Habib Bank AG Zurich has not verified Qilin’s claim. We do not know if the bank paid a ransom, how much Qilin demanded, or how attackers breached the bank’s network. Comparitech contacted Habib Bank AG Zurich for comment and will update this article if it replies.
“Our team is working around the clock – supported by cybersecurity and forensic experts – to further assess and mitigate the impact of this incident. As part of our ongoing investigation, we are looking into the extent to which data has been exposed,” today’s notice says.
Who is Qilin?
Qilin is a ransomware gang that started taking credit for attacks on its data leak site in late 2022. Based in Russia, Qilin mainly targets victims through phishing emails to spread its ransomware. It runs a ransomware-as-a-service business in which affiliates pay to use Qilin’s malware to launch attacks and collect ransoms.
The group went on a rampage this year. In 2025 to date, Qilin has taken credit for 792 ransomware attacks. Of those claims, 133 were confirmed by the targeted organizations.
31 of Qilin’s confirmed attacks hit banks and other businesses in the financial sector. 22 of those stemmed from a single attack on a South Korean IT provider in September 2025, which led to breaches at a large number of asset management companies.
The following financial firms all disclosed data breaches for which Qilin took credit:
- Hardman Johnston Global Advisors LLC, US, March 2025
- MKA Accountants, Australia, May 2025
- ASEFA Seguros, Spain June, 2025
- Skeggs Goldstien, Australia, June 2025
- VENTURE Credit Union Co-operative Society Limited, Trinidad & Tobago, July 2025
- Welcome Financial Group Inc., South Korea, August 2025
- Swan Group, Mauritius, June 2025
Ransomware attacks on banks
Comparitech researchers logged 84 confirmed ransomware attacks on banks and other financial firms in 2025 to date. Those attacks compromised nearly 1.6 million records.

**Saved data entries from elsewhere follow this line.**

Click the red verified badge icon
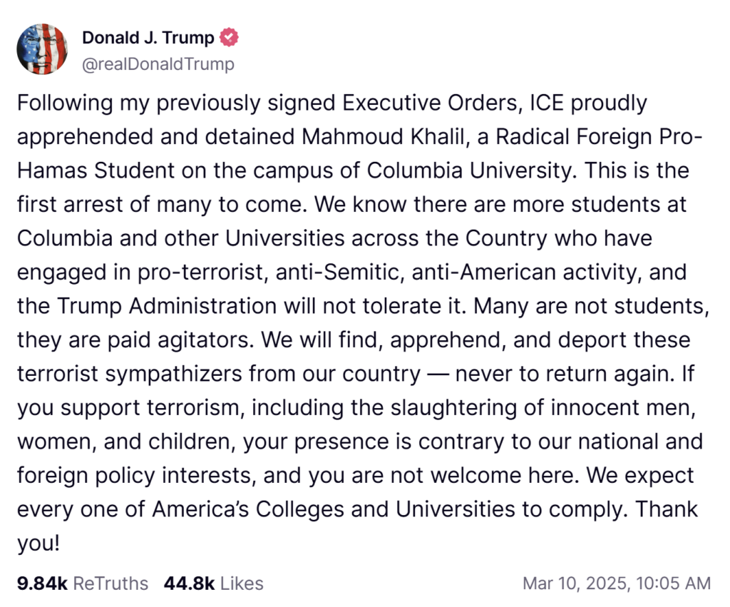730x607 pixels. pos(229,37)
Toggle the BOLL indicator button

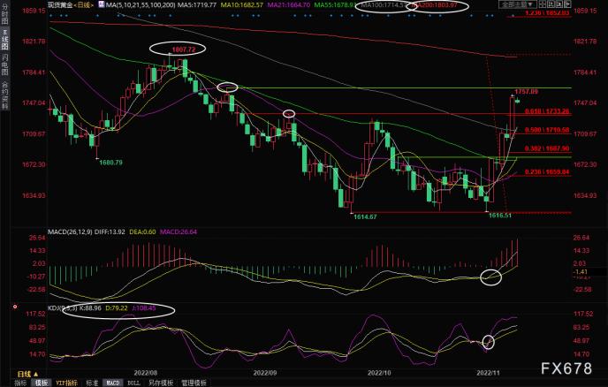(x=133, y=383)
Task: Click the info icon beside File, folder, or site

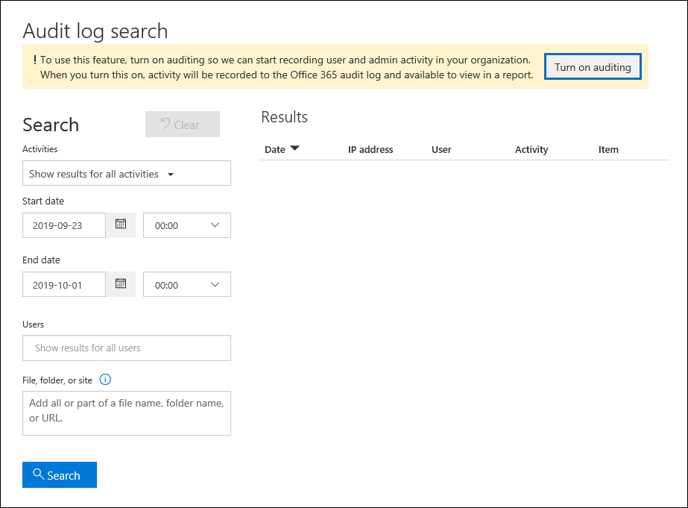Action: (x=105, y=380)
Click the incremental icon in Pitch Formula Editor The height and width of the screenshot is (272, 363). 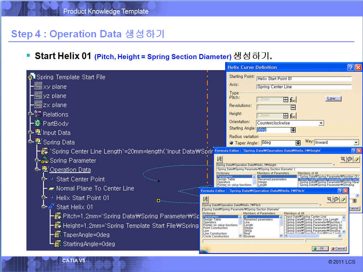(x=205, y=199)
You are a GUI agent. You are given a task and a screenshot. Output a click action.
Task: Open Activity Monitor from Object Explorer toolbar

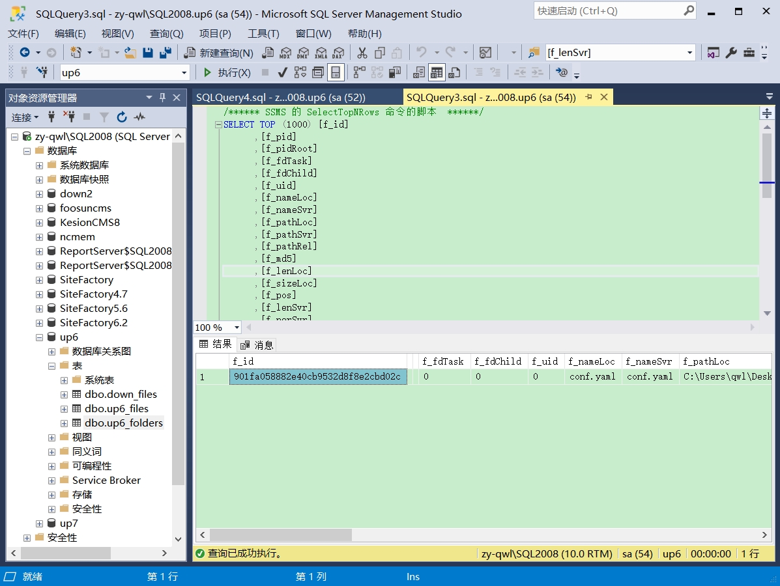click(x=139, y=117)
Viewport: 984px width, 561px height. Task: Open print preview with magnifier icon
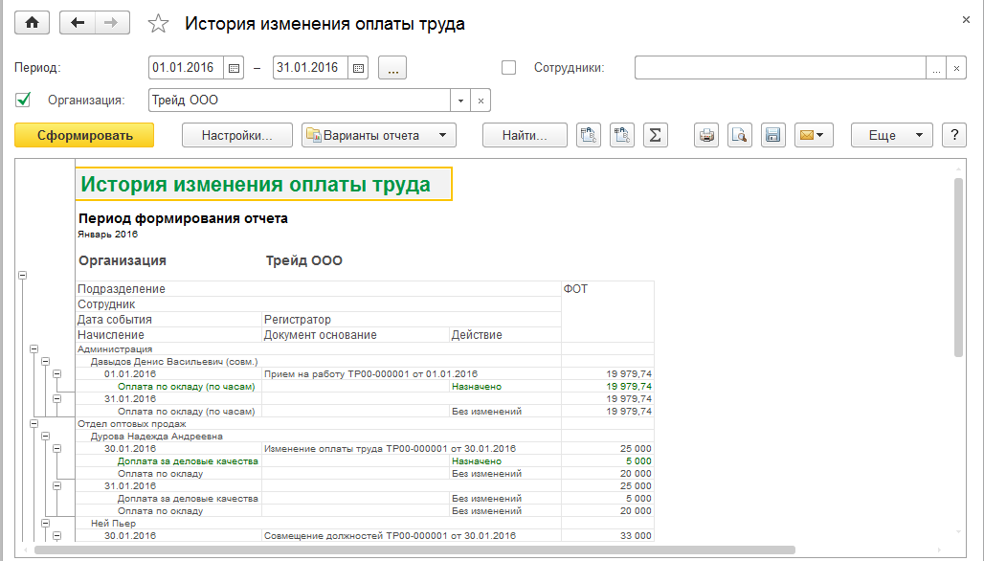(740, 135)
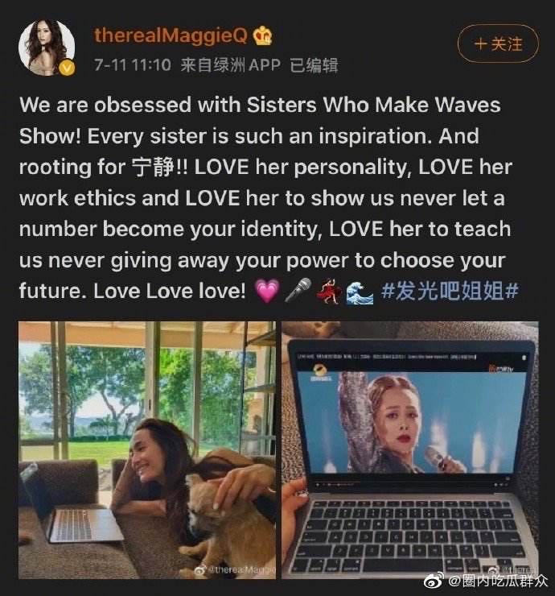
Task: Open the laptop screen photo
Action: [409, 450]
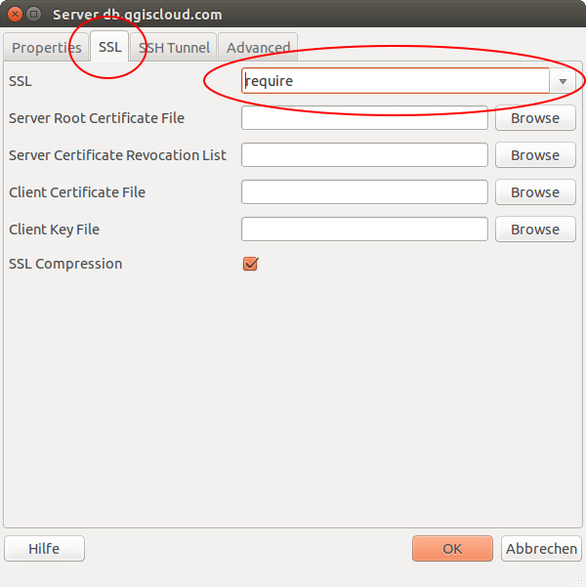Focus the Client Certificate File field
Viewport: 586px width, 587px height.
(363, 192)
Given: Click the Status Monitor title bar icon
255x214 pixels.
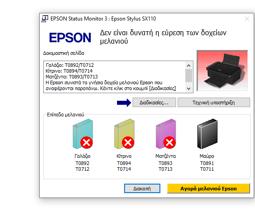Looking at the screenshot, I should coord(45,19).
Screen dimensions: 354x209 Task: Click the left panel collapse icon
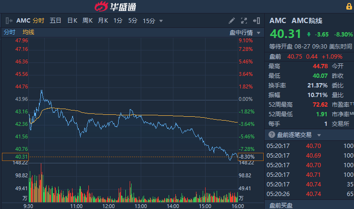point(9,21)
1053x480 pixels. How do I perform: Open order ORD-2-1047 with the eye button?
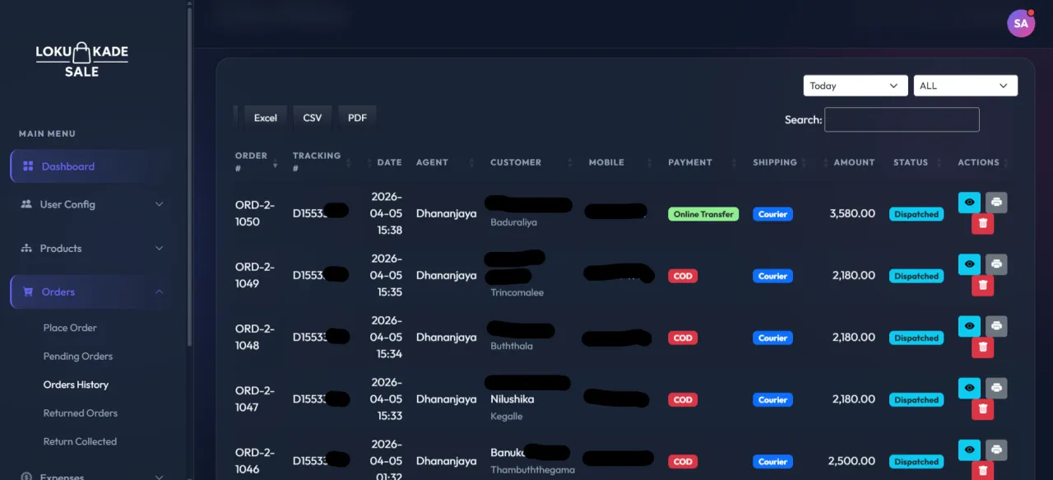pos(969,387)
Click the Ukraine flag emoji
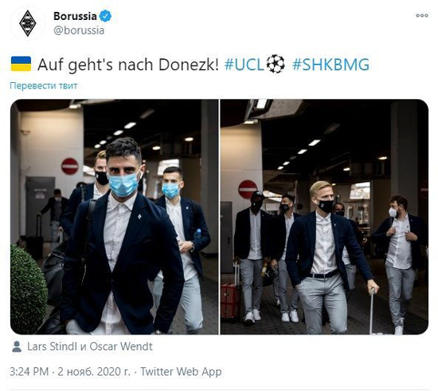 tap(21, 64)
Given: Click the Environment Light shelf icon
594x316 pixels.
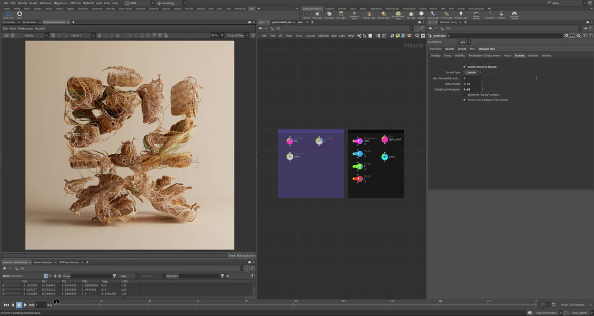Looking at the screenshot, I should pyautogui.click(x=398, y=15).
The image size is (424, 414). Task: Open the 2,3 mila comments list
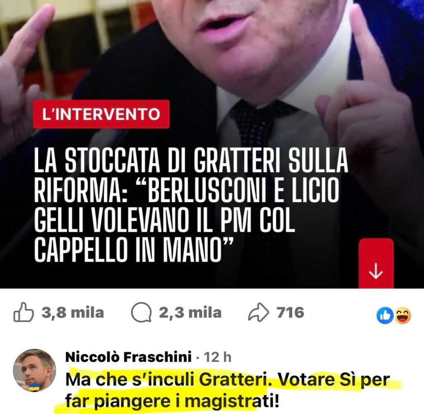coord(190,312)
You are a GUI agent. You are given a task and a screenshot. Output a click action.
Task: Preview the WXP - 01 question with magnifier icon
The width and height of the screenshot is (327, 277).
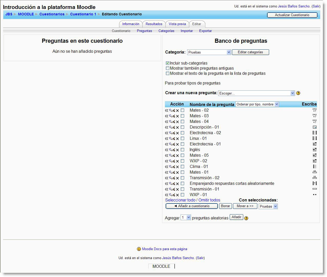(170, 195)
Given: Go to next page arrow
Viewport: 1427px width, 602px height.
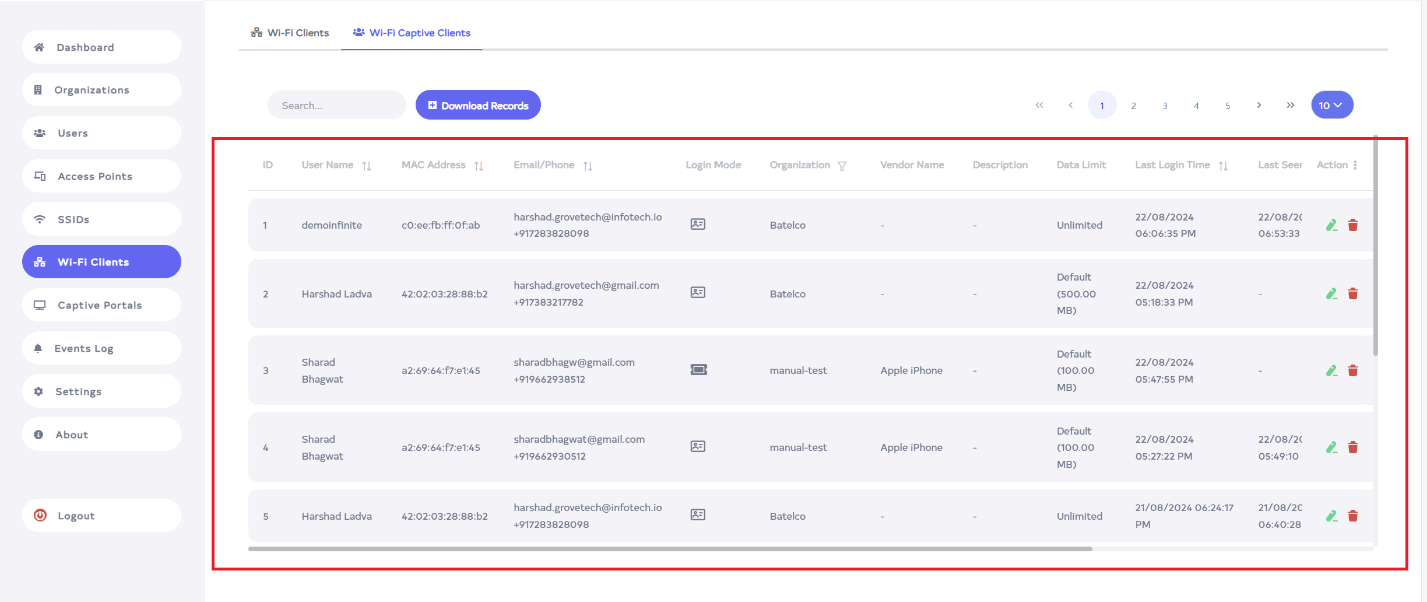Looking at the screenshot, I should (x=1259, y=106).
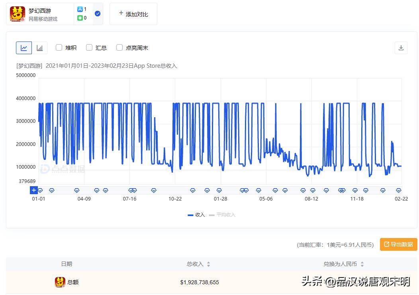The image size is (419, 295).
Task: Click the orange 导出数据 export button
Action: point(399,244)
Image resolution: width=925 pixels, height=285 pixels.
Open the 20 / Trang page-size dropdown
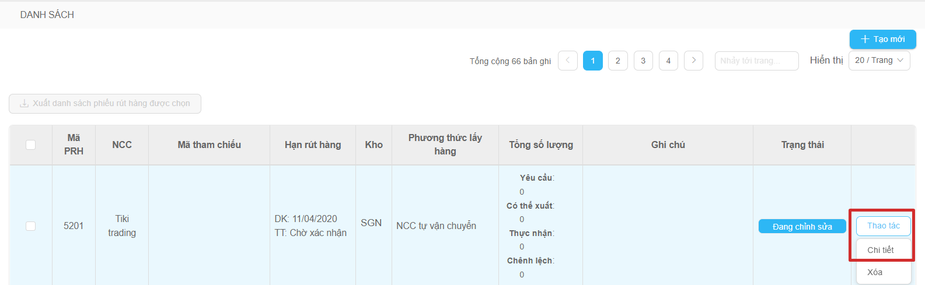[x=879, y=61]
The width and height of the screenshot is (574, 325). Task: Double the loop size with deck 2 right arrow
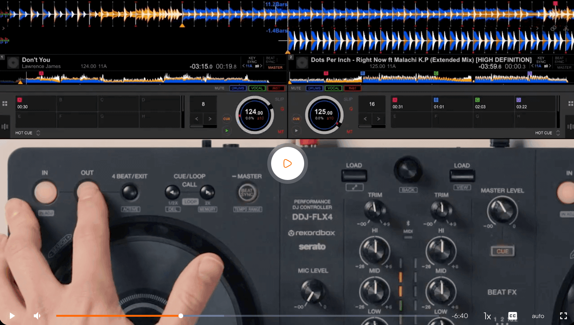379,119
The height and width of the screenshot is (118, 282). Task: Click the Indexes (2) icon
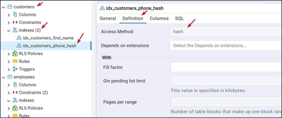tap(15, 30)
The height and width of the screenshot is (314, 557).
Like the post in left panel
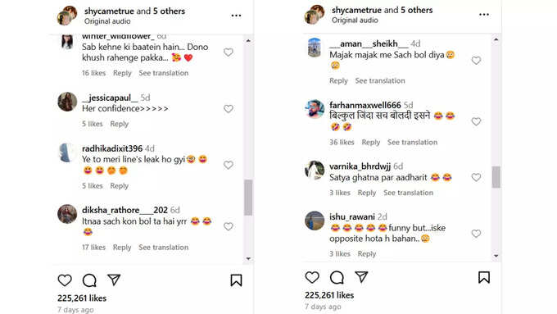coord(65,280)
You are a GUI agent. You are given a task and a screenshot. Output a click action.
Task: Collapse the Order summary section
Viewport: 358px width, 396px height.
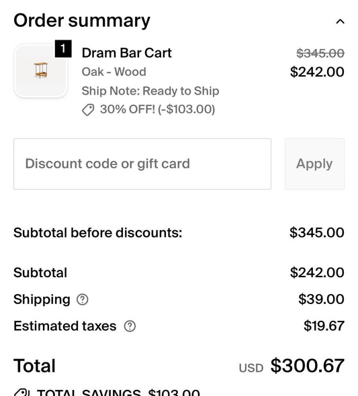(340, 21)
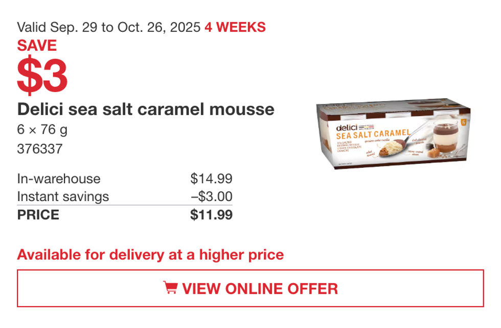Click the Available for delivery notice link

tap(150, 254)
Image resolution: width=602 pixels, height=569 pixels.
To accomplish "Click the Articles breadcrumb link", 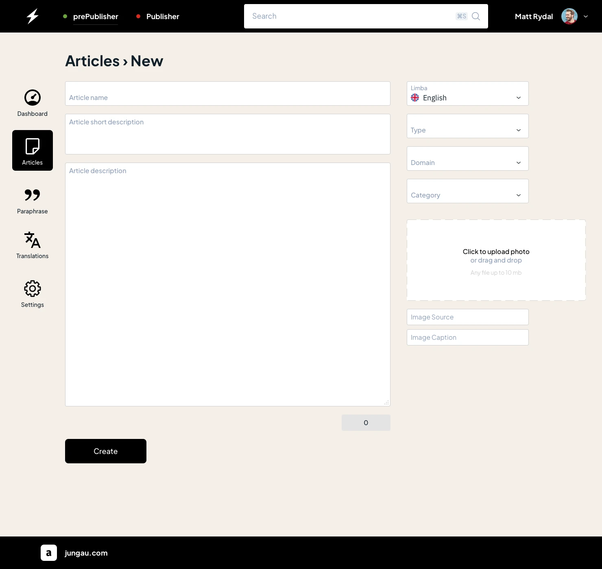I will click(92, 61).
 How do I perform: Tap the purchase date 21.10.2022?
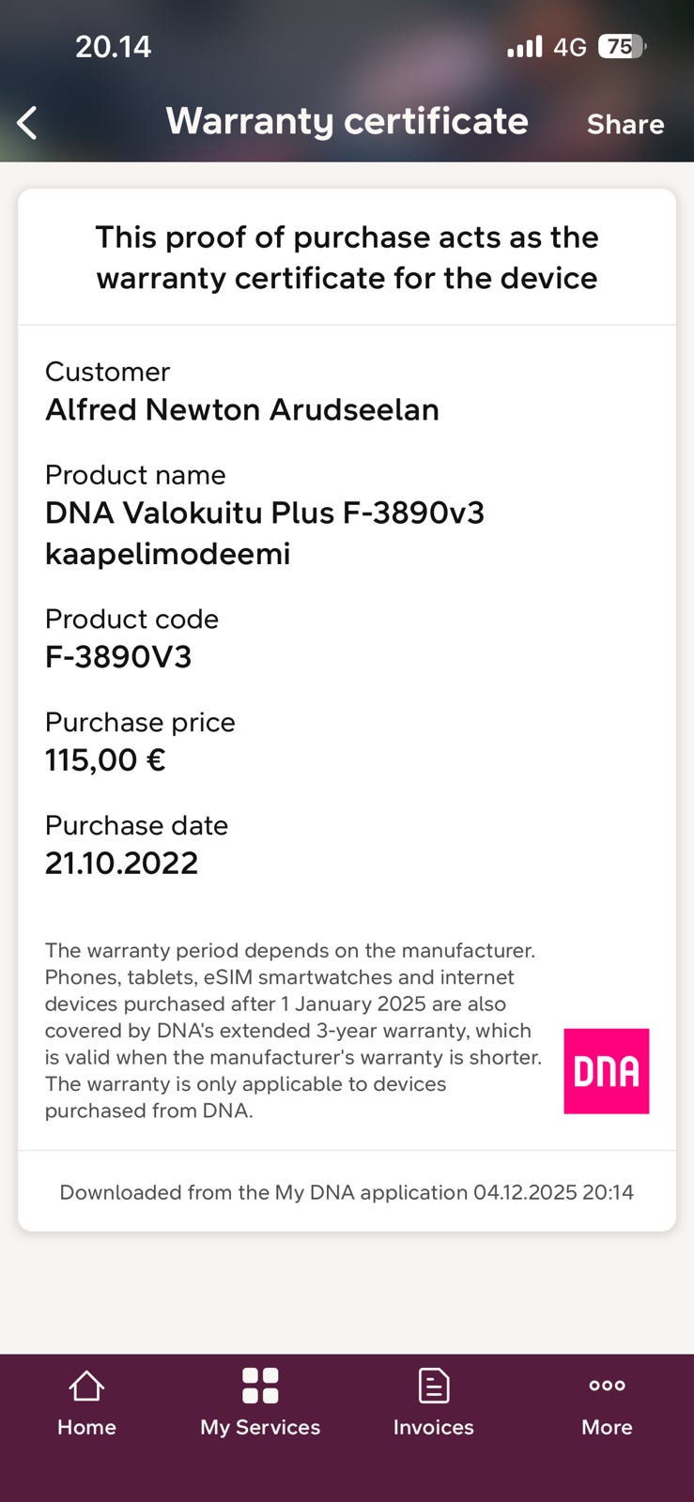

Other such recently confirmed attacks include:
- Money matters notified 1,573 people of a July 2025 data breach claimed by Cephalus
- Wakefield & Associates notified at least 26,700 people of a January 2025 data breach claimed by Akira
Ransomware attacks on US financial firms can lock down computer systems and steal data. The attackers then demand a ransom in exchange for deleting the data and a key to restore infected systems. If the firm refuses, it faces extended downtime, permanent data loss, and putting data subjects at increased risk of fraud.
About Habib Bank AG Zurich
Founded in 1967, Habib Bank AG Zurich is a privately owned bank based in Zurich, Switzerland. The bank employs nearly 8,000 people at more than 500 offices worldwide.